Intrinsics and Vector Types

The most low-level way to use SIMD is to use the assembly vector instructions directly — they aren’t different from their scalar equivalents at all — but we are not going to do that. Instead, we will use intrinsic functions mapping to these instructions that are available in modern C/C++ compilers.

In this section, we will go through the basics of their syntax, and in the rest of this chapter, we will use them extensively to do things that are actually interesting.

#Setup

To use x86 intrinsics, we need to do a little groundwork.

First, we need to determine which extensions are supported by the hardware. On Linux, you can call cat /proc/cpuinfo, and on other platforms, you’d better go to WikiChip and look it up there using the name of the CPU. In either case, there should be a flags section that lists the codes of all supported vector extensions.

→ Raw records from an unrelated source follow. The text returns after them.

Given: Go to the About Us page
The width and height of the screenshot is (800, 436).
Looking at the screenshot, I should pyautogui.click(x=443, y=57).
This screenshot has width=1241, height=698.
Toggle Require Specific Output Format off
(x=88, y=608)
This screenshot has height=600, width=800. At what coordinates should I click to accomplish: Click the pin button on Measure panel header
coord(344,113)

There is also a special CPUID assembly instruction that lets you query various information about the CPU, including the support of particular vector extensions. It is primarily used to get such information in runtime and avoid distributing a separate binary for each microarchitecture. Its output information is returned very densely in the form of feature masks, so compilers provide built-in methods to make sense of it. Here is an example:

#include <iostream>
using namespace std;

int main() {
    cout << __builtin_cpu_supports("sse") << endl;
    cout << __builtin_cpu_supports("sse2") << endl;
    cout << __builtin_cpu_supports("avx") << endl;
    cout << __builtin_cpu_supports("avx2") << endl;
    cout << __builtin_cpu_supports("avx512f") << endl;

    return 0;
}

Second, we need to include a header file that contains the subset of intrinsics we need. Similar to <bits/stdc++.h> in GCC, there is the <x86intrin.h> header that contains all of them, so we will just use that.

And last, we need to tell the compiler that the target CPU actually supports these extensions. This can be done either with #pragma GCC target(...) as we did before, or with the -march=... flag in the compiler options. If you are compiling and running the code on the same machine, you can set -march=native to auto-detect the microarchitecture.

In all further code examples, assume that they begin with these lines:

#pragma GCC target("avx2")
#pragma GCC optimize("O3")

#include <x86intrin.h>
#include <bits/stdc++.h>

using namespace std;

We will focus on AVX2 and the previous SIMD extensions in this chapter, which should be available on 95% of all desktop and server computers, although the general principles transfer on AVX512, Arm Neon, and other SIMD architectures just as well.

#SIMD Registers

The most notable distinction between SIMD extensions is the support for wider registers:

SSE (1999) added 16 128-bit registers called xmm0 through xmm15.
AVX (2011) added 16 256-bit registers called ymm0 through ymm15.
AVX512 (2017) added¹ 16 512-bit registers called zmm0 through zmm15.

As you can guess from the naming, and also from the fact that 512 bits already occupy a full cache line, x86 designers are not planning to add wider registers anytime soon.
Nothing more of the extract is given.